Rearrangement method
The speed of convergence for this method is as quick in comparison to the Newton-Raphson method, but much faster than the change of sign method. To obtain the required root accurate to 9 decimal places, it required 6 iterations, using 1 as the starting value. However, this starting value is further away from the required root than the starting value used in the Newton-Raphson method so we could assume that this method converged faster than the Newton-Rapshon method.
Ease of Use
All three methods use Microsoft Excel, and so computer literacy is required for each procedure. However, some of the methods required greater mathematical and computer skill than others.
Change of sign method
The systematic search is the most functional out of all three methods. It requires the least mathematical knowledge to be able to apply it, and the accuracy of the root can be easily calculated. You only need to use the formula provided, and locate where a change of sign occurs which is very easy on excel.
Newton-Raphson method
This method requires the most mathematical ability to perform, as you need to differentiate the equation provided, divide the formula by its differential, and minus this from the previous value. This is a greater number of calculations to perform than the other two methods, and the calculations are much more complex. Also, this method doesn't always converge to the required root. Different starting values of x may have to be used to obtain the required root.
Rearrangement method
This method isn't as mathematically advanced as the Newton-Raphson method, but it requires more mathematical ability than the change of sign method. The only calculation that you need to do is to rearrange the formula f(x)=0 into the form x=g(x), which can be done in a variety of ways. However, not all of the rearrangements work, and so many different rearrangements and starting values often have to be used. For the rearrangement to work, the gradient of g'(x) at the root needs to be between -1 and 1.
CONCLUSION
I think that the rearrangement method is the best method to use, because even though the convergence of the rearrangement and Newton-raphson methods are the same, the ease of use of the rearrangement method is much better. However, when I used the rearrangement before, I did not converge to a value until I repeated the process 32 times, this shows even thought the method can be fast, it can also be unreliable.

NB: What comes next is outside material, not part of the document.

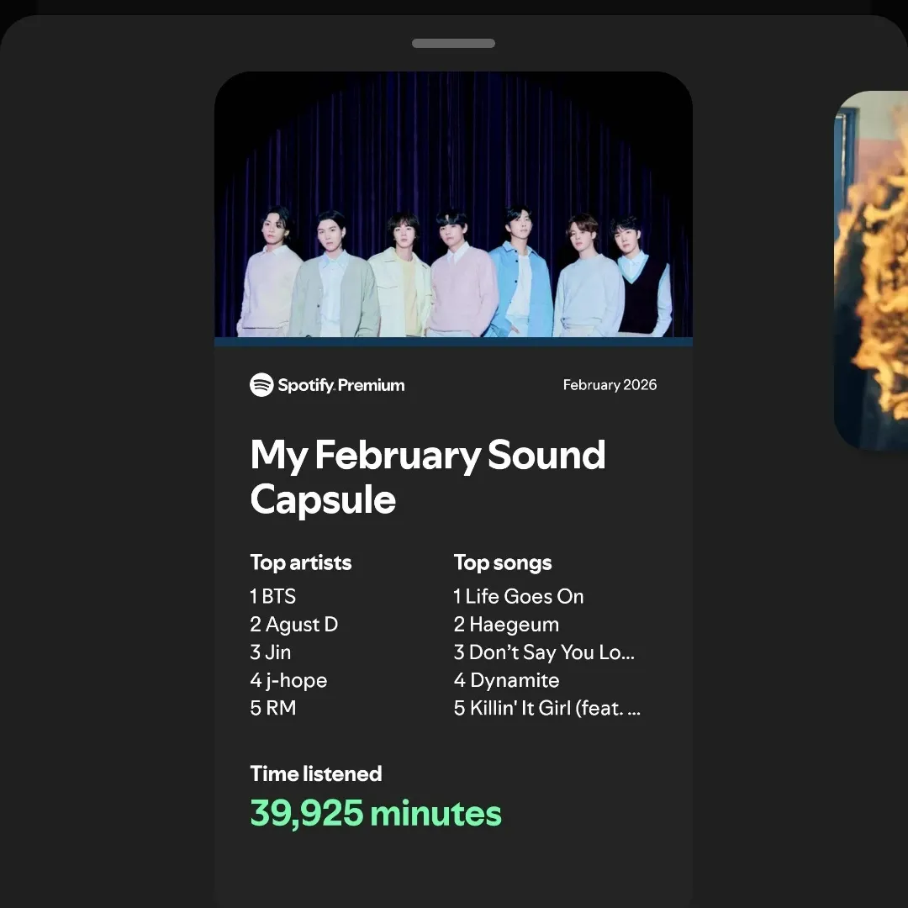Select the song Haegeum

click(506, 625)
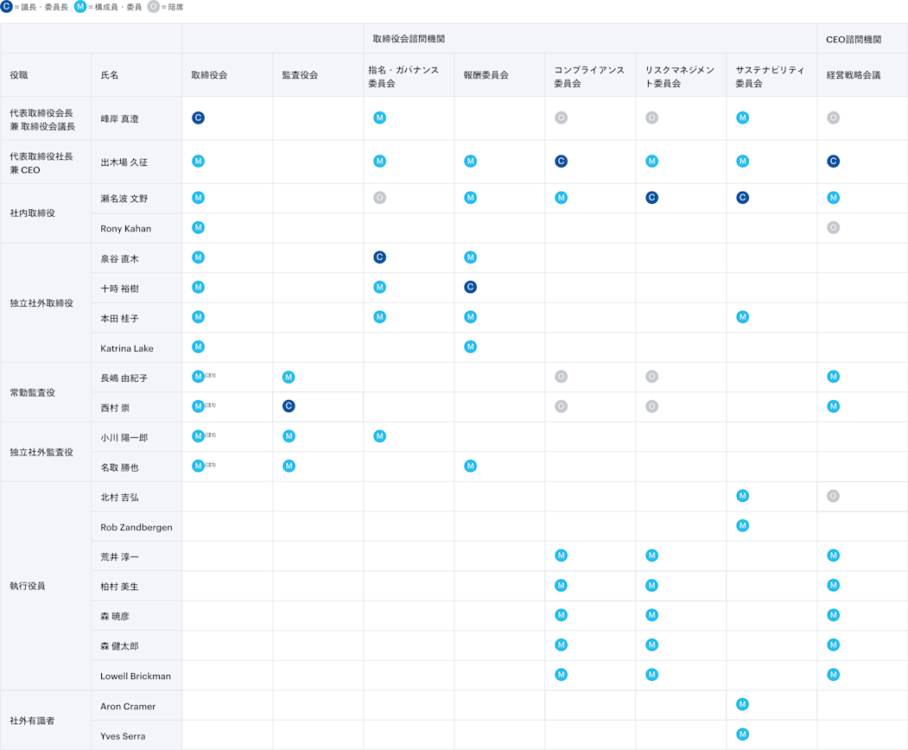Viewport: 908px width, 750px height.
Task: Click 泉谷 直木's chair icon in 指名・ガバナンス委員会
Action: [379, 257]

However, when using this method you must be carefull in choosing the right rearrangement of f(x) because not all rearrangments work. In this sense the Newton raphson method is better because it is more likely to find a root, and only fails when there is a break in the magnitude of the graph.
The slowest, but easiest method is the change of sign method. However, this method can take a very long time to do as it requires many repetitions of the same process.
Due to the unreliability of the rearrangement method I think the Newton raphson method is the best method to use, because it shows reliability, accuracy and has fast convergences.